Alcina review: A morality tale full of sexual and musical magic
With a plot that makes the brain reel, Handel’s music itself becomes the drama in Richard Jones’s production
Time was, not so long ago, that Covent Garden and the Coliseum were in friendly and fruitful opposition. While the Royal Opera did its gold-plated thing, English National Opera – like David facing Goliath – put up a feisty menu of music-theatre, drawing on interesting works the ROH wouldn’t touch.
With ENO now facing extinction after a 100 per cent funding cut last week (it will instead be given £17m over three years to relocate outside of London), it behoves us to treasure everything we can get at Covent Garden – though the current Arts Council cuts have bitten deep there, too. Opera on a shoestring can be marvellous, but while grand opera may be an expensive commodity, at its best it speaks to everyone. The potential loss of a major opera house – even if it has been mismanaged for years – is a shocking cultural impoverishment.

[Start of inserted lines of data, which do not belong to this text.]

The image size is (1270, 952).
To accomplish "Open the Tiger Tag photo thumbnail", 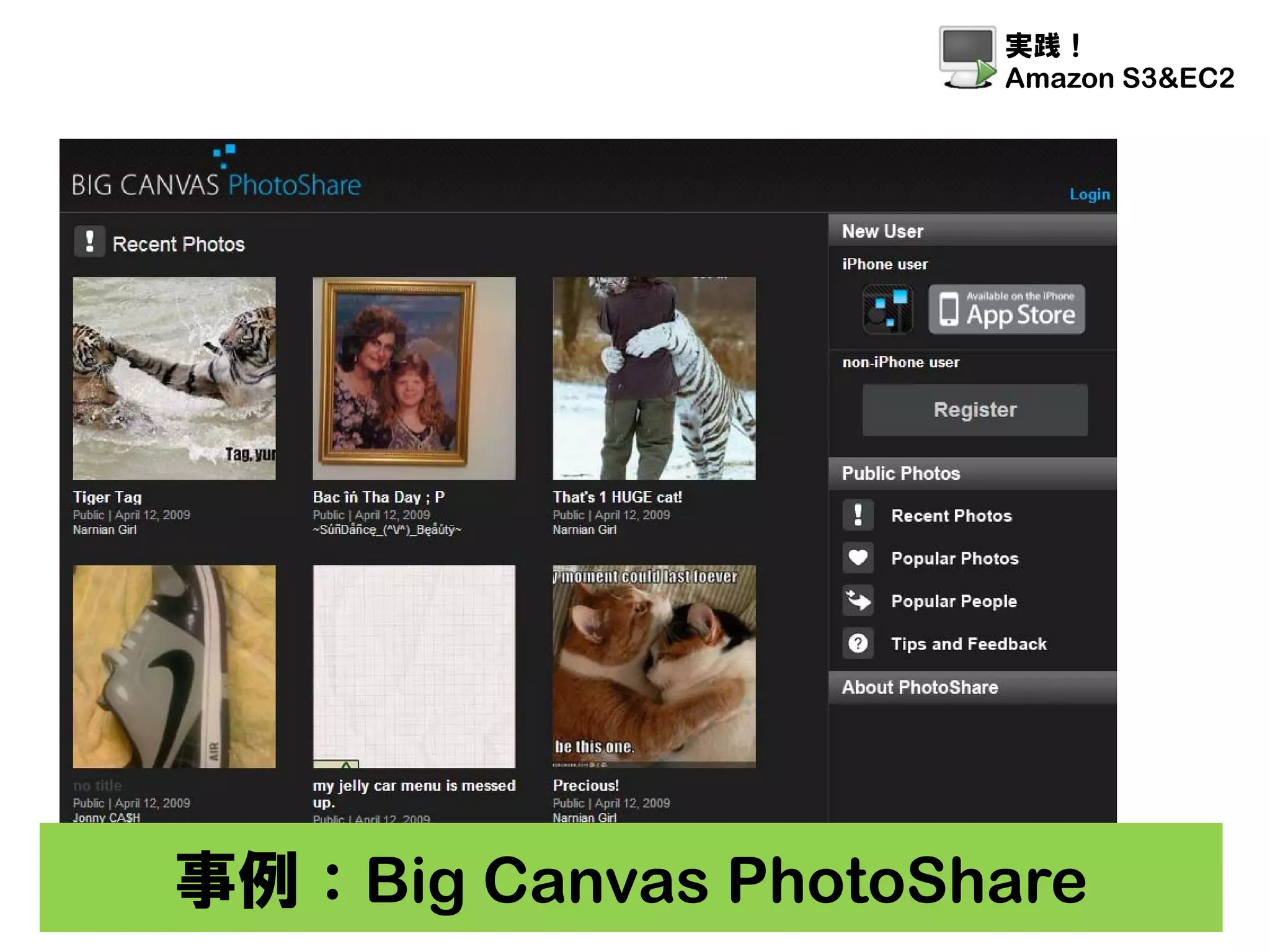I will (x=174, y=378).
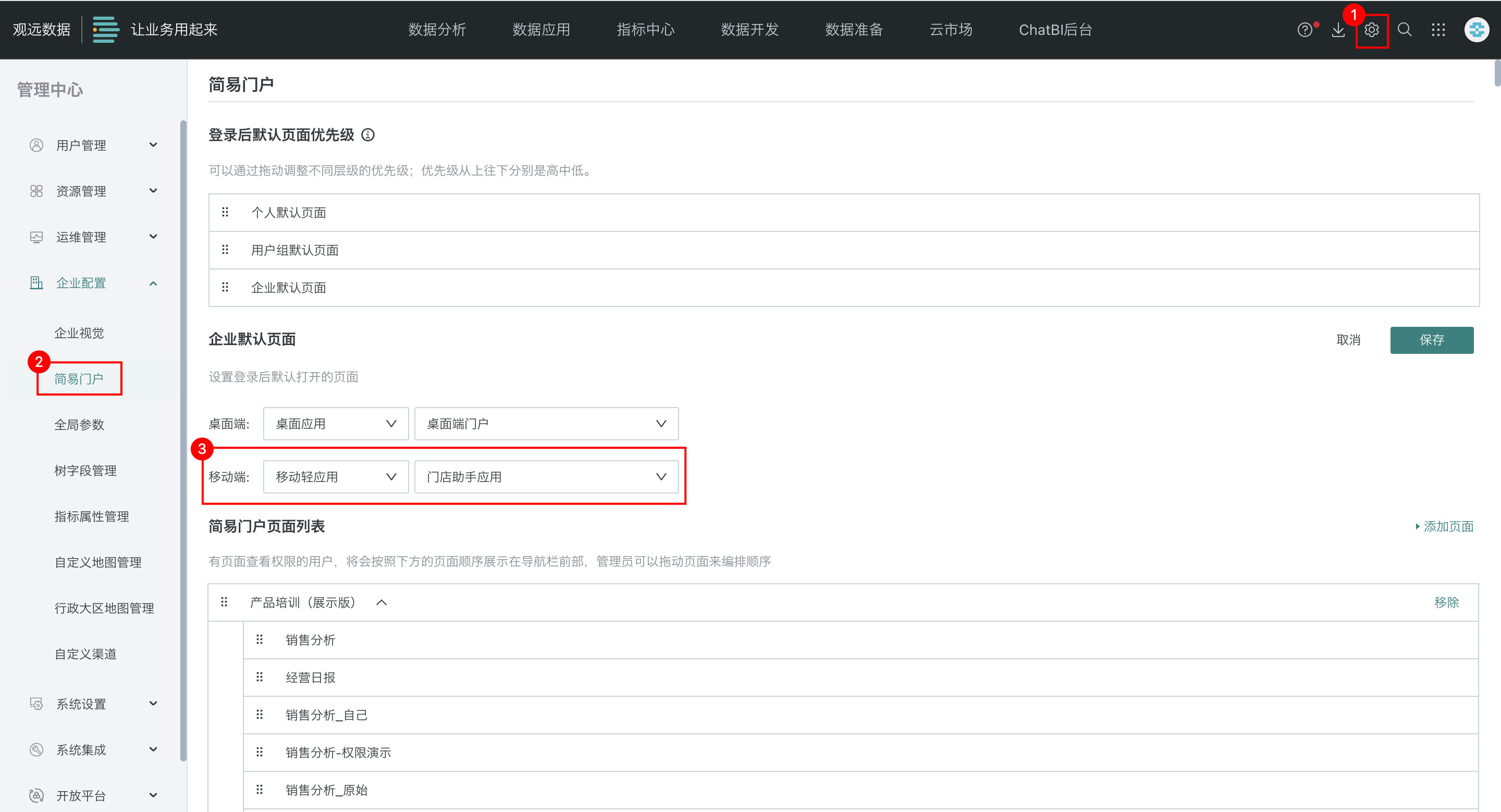1501x812 pixels.
Task: Click the 保存 button
Action: click(1431, 340)
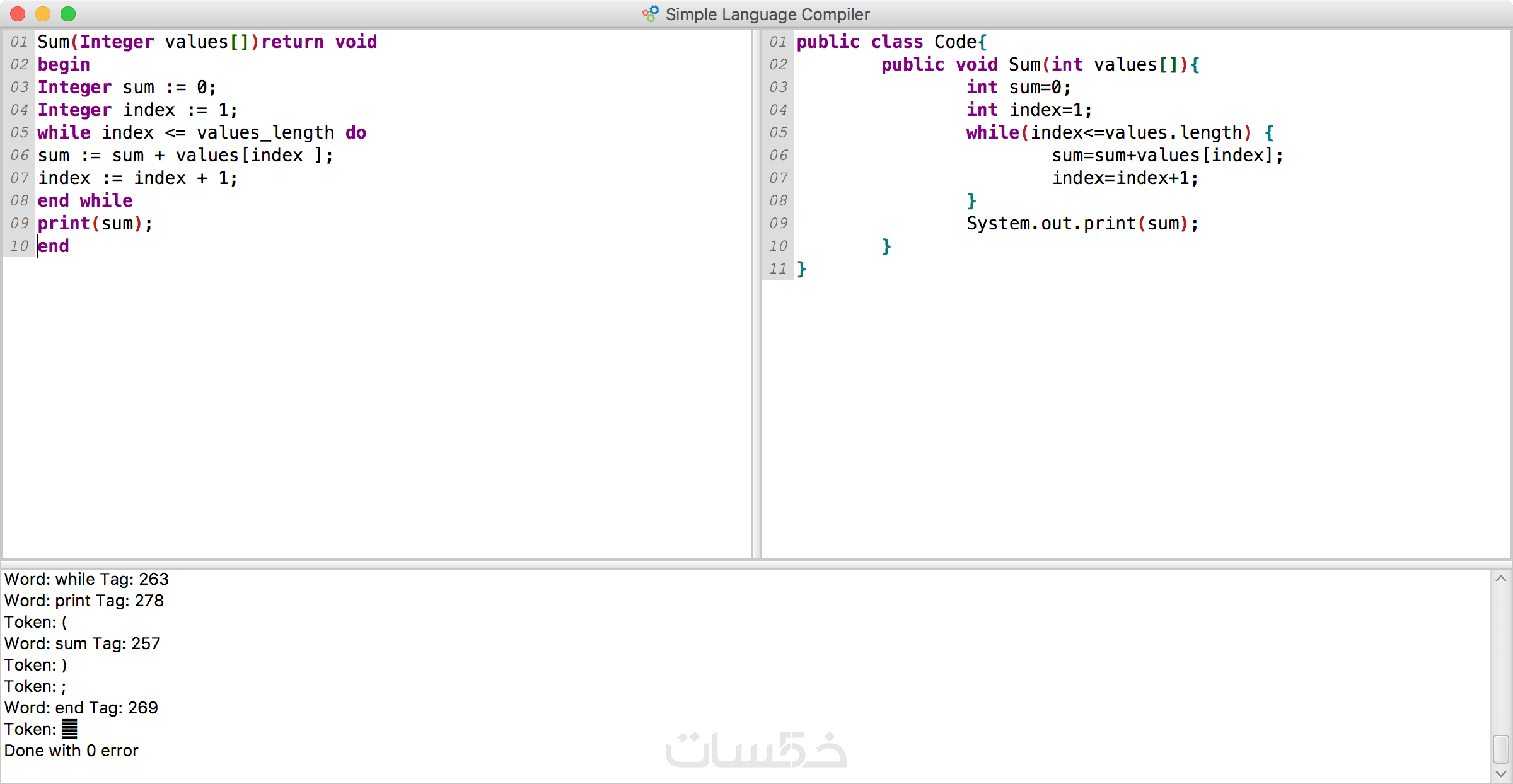Image resolution: width=1513 pixels, height=784 pixels.
Task: Click 'print(sum);' line in source editor
Action: tap(95, 223)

The ROH has now unveiled the latest and greatest work in its Handel series – Alcina. It’s about magic, both musical and sexual, and about the breaking of those spells; it’s about jealousy and unbearable frustration, and its plot makes the brain reel. Predatory Alcina has fallen in love with the knight Ruggiero, and has detained him on her enchanted island. Blinded by obsession, he doesn’t know the danger that awaits him when she tires of her infatuation: she turns her discarded lovers into trees and wild beasts.